Levantamento feito em 2020 mostra que ao menos 22 Estados brasileiros já testaram, utilizam ou estão em processo de aquisição de sistemas de reconhecimento facial. O projeto conseguiu monitorar a prisão de 184 pessoas com uso dessa tecnologia em 2019 —90% delas eram negras e foram presas por crimes sem violência.
Estados, municípios e o Governo federal têm se dedicado nos últimos anos a aumentar a vigilância sobre a população. Drones, câmeras de reconhecimento facial e de leitura de placas, ferramentas que vasculham perfis de redes sociais e bancos de dados genéticos são algumas das novidades que têm sido utilizadas para aumentar a vigilância nas ruas das cidades brasileiras, principalmente nas periferias e favelas onde a maioria dos moradores é negra.
Por isso, é ainda mais chocante notar que não apenas o poder público está interessado nessas tecnologias falhas e racistas, mas também parte da sociedade civil.
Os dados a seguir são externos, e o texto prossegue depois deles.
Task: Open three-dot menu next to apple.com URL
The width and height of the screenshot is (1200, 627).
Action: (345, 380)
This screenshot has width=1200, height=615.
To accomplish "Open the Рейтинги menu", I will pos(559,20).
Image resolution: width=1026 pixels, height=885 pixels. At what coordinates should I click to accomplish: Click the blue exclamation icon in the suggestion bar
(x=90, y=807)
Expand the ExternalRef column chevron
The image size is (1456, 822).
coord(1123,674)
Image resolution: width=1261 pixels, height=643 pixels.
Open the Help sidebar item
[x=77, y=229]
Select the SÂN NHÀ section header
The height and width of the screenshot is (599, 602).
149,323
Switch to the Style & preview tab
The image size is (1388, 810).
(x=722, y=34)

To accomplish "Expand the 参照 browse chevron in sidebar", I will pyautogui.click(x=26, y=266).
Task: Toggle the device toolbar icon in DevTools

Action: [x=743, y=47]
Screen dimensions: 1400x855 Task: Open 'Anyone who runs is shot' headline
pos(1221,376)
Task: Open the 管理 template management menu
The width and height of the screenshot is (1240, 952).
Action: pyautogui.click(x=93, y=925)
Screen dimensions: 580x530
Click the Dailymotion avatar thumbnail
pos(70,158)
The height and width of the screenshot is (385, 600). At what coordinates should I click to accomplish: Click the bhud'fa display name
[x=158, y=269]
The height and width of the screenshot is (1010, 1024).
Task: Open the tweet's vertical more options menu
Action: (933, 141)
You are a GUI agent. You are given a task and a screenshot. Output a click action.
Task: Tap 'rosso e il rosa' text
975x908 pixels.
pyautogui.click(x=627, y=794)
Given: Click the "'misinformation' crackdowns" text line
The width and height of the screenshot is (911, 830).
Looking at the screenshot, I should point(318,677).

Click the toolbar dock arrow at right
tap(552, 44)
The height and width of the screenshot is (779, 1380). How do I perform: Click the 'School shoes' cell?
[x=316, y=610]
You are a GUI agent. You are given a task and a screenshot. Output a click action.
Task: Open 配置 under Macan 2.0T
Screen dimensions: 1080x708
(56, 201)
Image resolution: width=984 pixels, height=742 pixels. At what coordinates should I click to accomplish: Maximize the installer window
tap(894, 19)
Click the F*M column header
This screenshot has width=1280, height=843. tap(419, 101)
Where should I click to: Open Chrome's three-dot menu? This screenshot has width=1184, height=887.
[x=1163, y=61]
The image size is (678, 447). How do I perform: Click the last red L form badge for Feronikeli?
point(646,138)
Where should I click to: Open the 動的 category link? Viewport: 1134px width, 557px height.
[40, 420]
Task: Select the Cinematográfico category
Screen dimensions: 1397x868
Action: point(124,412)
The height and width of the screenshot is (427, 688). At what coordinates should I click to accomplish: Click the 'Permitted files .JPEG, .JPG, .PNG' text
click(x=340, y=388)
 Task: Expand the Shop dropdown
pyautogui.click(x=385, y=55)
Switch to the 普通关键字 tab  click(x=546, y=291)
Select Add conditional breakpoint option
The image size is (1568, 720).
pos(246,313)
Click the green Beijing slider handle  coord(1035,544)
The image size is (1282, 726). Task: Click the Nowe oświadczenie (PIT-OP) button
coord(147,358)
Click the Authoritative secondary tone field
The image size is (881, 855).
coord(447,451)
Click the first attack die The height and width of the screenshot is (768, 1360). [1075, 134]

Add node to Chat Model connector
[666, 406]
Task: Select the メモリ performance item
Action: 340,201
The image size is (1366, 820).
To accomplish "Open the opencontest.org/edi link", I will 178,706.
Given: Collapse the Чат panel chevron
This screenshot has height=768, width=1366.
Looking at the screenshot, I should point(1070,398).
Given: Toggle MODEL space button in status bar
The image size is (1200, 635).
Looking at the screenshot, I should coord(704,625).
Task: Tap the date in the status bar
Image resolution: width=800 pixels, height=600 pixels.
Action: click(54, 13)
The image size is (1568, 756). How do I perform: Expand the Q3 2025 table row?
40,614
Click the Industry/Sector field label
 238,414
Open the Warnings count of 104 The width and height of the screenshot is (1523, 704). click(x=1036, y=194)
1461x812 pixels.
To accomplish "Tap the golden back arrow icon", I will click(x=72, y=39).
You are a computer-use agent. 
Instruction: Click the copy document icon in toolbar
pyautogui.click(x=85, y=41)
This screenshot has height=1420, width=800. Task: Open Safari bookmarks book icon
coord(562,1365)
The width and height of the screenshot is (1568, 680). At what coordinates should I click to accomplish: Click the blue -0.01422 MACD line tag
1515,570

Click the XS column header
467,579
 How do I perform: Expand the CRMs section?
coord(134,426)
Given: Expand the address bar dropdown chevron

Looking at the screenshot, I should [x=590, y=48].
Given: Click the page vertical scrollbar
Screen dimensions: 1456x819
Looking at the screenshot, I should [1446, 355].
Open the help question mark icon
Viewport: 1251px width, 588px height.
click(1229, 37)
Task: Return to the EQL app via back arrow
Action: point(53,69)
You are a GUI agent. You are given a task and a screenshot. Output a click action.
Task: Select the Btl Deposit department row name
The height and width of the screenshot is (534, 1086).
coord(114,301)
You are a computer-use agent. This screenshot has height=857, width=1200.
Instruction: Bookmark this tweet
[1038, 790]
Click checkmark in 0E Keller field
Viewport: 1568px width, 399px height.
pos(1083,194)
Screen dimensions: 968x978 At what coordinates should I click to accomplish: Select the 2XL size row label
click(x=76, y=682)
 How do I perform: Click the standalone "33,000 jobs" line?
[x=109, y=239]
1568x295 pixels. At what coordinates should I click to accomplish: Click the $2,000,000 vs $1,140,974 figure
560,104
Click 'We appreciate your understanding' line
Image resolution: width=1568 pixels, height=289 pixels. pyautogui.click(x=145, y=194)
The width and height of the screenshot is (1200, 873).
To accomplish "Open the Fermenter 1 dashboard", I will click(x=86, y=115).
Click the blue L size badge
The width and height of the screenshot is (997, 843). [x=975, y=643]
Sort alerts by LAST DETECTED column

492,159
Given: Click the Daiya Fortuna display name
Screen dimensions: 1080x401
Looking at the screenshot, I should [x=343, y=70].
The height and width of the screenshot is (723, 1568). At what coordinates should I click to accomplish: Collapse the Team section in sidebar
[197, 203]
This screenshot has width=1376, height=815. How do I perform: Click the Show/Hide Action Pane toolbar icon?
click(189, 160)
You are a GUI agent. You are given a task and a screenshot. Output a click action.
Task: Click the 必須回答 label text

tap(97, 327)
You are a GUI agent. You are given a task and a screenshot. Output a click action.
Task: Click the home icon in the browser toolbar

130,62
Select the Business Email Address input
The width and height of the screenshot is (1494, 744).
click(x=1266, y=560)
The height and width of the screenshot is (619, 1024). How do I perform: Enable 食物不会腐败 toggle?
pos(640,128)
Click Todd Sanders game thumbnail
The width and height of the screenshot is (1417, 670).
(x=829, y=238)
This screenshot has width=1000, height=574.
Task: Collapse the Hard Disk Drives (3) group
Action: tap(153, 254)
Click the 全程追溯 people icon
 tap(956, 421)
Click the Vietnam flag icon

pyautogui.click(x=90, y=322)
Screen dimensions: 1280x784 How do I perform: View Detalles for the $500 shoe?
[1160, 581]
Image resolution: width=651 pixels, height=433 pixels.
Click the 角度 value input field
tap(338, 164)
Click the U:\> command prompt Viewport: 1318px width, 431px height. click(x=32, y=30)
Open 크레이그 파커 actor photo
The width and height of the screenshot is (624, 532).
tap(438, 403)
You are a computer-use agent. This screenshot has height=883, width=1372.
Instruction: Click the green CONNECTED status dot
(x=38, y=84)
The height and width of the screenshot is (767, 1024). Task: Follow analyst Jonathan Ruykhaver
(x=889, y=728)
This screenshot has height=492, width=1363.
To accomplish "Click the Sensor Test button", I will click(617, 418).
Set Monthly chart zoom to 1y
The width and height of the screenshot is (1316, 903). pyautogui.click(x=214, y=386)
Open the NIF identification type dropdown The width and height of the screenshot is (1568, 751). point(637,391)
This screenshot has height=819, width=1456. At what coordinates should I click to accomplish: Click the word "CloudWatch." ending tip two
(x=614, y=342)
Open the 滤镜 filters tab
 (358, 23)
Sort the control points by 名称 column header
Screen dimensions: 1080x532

Neste ano, a Central Única das Favelas (CUFA) utilizou reconhecimento facial para cadastramento de pessoas que buscavam ajuda para amenizar os impactos da pandemia. O sistema foi cedido pela Unico e não ficou claro à época qual o papel da empresa no armazenamento e tratamento dos dados. Diante de questionamentos e críticas, a CUFA decidiu suspender o projeto, levando a Unico a se posicionar, pontuando sua adequação com a Lei Geral de Proteção de Dados, que regula o uso de dados pessoais no Brasil e classifica informações biométricas como dados sensíveis
Esses casos demonstram a necessidade do diálogo entre instituições e pesquisadores especialistas no tema. Um debate público e esclarecido sobre algo novo e apresentado como “evolução” é essencial para que se garanta a construção de soluções de segurança que não passem pela vitimização de uma população que já se vê violada em muitos dos seus direitos básicos. Os algoritmos devem servir à sociedade. A sociedade não deve servir aos algoritmos. Não estamos em uma ficção cinematográfica. No mundo real, não podemos nos dar ao luxo de permitir que essas tecnologias sejam mais um fator de violação de direitos.
Pablo Nunes é doutor em Ciência Política. Coordenador adjunto do Centro de Estudos de Segurança e Cidadania (CESeC).